The poll, conducted online from May 24 to 28, asked 1,533 Canadians about parties led by people from different ethnic, religious, gender, and sexual backgrounds.
In all cases, most respondents said they could back a party led by such a candidate, with 94% saying they could support a black leader.
The idea of a party led by an Indigenous leader garnered the support of 85% of respondents.
In terms of sexuality, 85% said they could support a party led by a gay man and 84% said they could back a party led by a lesbian woman.
Meanwhile in religion, some 86% said they could back a Jewish leader, while an evangelical Christian garnered the support of 65% of respondents.
As well, 63% said they could back a party led by a Sikh, while 58% said they could support a Muslim leader. Some 80% said they could support a party led by an atheist.
In terms of gender, 69% of respondents said they could back a party led by a transgender leader. Whether that leader identifies as male or female was not specified.
Overall, the group receiving the most support from respondents is women, with some 96% saying they could vote for a party with a female leader.

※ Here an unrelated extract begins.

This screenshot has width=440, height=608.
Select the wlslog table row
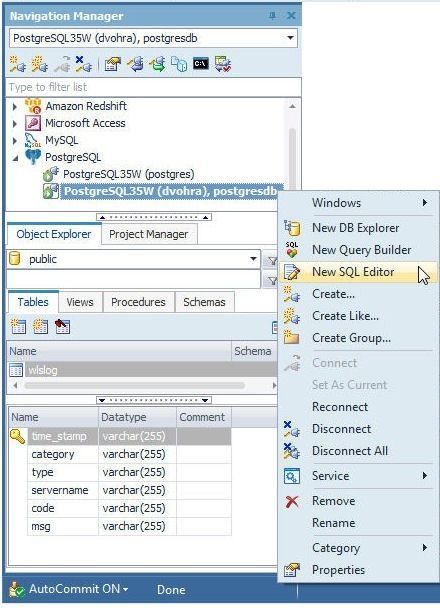pos(143,370)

American views slightly different
It’s worth noting that Canada has already had a female prime minister, Kim Campbell, who was elected leader of the governing Progressive Conservatives in 1993.

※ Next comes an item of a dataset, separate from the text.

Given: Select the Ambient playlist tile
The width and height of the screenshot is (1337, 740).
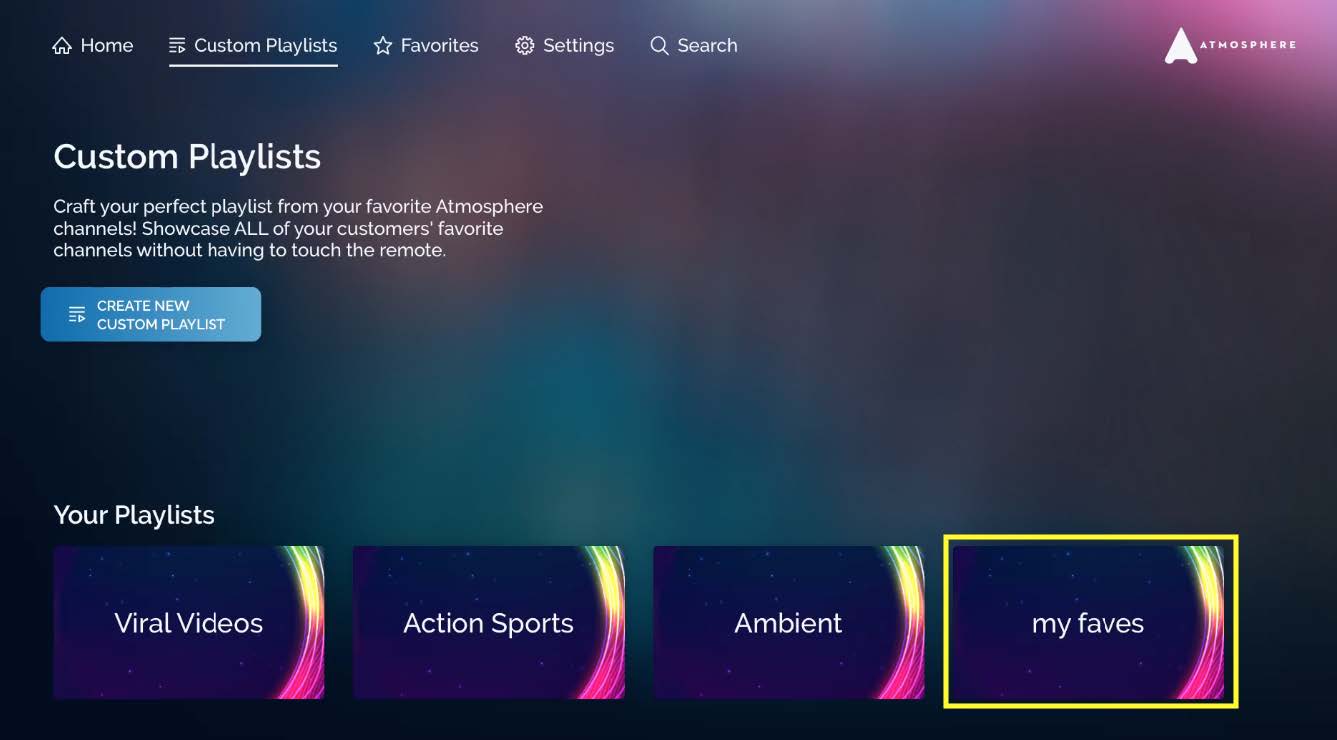Looking at the screenshot, I should 789,623.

Not so in the United States of course, where Hillary Clinton missed out on becoming the country’s first female president last year.
Angus Reid also polled 1,533 Americans for their thoughts on presidential candidates from different ethnic, religious, gender, and sexual backgrounds.

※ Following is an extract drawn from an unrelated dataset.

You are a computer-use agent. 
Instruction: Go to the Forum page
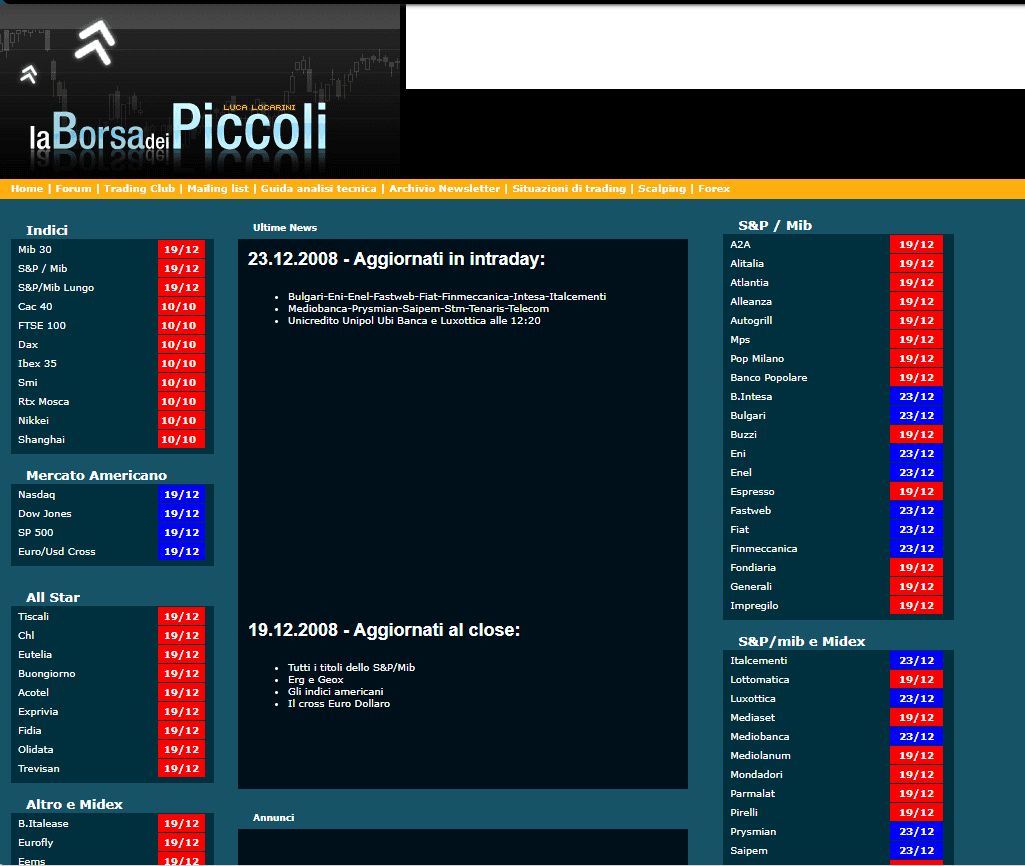(73, 189)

Despite what recent election results would seem to show, 90% of American respondents said they could indeed back a female presidential candidate.
As well, most Americans were supportive of a Native American presidential candidate (89%), or a Jewish presidential candidate (83%).
Given the current political climate in the States, it might come as a surprise to learn that 81% of respondents said they could back a Hispanic presidential candidate.
However, it won’t come as any surprise to political watchers that the group with the least support from Americans is Muslims, with only 47% backing such a presidential candidate.
Americans were also far less likely than Canadians to back a leader who is transgender (50%), atheist (52%), a lesbian woman (62%), or a gay man (63%).
What does the future hold?
Let’s head back to the True North Strong and Free. What does the future hold here in Canada, according to respondents?
Unsurprisingly, since this wouldn’t be the first time, some 88% believe a female prime minister is probable or definite in the next 25 years.
Meanwhile, 78% of Canadian respondents said there would definitely or probably be a black prime minister sometime in the next 25 years.
As well, 71% said a gay man would definitely or probably become Canadian prime minister at some point in the next 25 years.
And 67% said a lesbian woman would definitely or probably become Canadian prime minister at some point in the next 25 years.
Interestingly, only 37% of respondents said there will probably or definitely be a Sikh prime minister in the next 25 years.
This contrasts with the fact there are four Sikh members of Justin Trudeau’s cabinet – Harjit Sajjan, Navdeep Bains, Bardish Chagger and Amarjeet Sohi.
Overall though, while Canada and the US may have a long way to go to call their leaders truly diverse, if this latest poll is to be believed, they are mostly ready to make that happen.